◆ Prompt:
Exactly how many lines below mention "Select"? Answer with that number alone.

◆ Provided material:
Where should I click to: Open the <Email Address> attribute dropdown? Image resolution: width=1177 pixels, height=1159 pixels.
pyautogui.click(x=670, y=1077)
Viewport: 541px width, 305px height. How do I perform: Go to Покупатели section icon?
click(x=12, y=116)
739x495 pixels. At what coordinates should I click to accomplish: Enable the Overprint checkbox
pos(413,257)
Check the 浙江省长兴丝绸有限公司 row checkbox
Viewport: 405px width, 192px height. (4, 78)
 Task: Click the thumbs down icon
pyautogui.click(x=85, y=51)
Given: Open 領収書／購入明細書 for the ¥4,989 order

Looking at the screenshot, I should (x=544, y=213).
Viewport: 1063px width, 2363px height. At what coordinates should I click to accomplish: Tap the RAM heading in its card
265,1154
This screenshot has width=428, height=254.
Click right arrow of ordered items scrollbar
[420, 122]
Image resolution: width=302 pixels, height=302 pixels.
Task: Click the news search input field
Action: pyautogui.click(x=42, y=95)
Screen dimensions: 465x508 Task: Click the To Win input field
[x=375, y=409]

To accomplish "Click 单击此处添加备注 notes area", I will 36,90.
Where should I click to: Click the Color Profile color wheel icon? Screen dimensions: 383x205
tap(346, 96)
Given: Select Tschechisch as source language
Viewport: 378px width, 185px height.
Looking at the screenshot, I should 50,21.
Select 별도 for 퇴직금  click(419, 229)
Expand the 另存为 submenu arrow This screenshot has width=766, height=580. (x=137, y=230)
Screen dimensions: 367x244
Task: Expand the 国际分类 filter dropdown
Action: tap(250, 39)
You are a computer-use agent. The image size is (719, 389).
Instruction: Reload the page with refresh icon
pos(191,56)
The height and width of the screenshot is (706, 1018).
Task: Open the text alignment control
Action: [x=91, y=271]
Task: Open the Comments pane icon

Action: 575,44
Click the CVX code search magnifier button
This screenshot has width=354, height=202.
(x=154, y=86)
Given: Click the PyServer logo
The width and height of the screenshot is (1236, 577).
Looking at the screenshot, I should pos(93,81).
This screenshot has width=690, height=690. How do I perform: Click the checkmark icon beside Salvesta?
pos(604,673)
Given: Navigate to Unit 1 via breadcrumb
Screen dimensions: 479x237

◆ Answer box:
2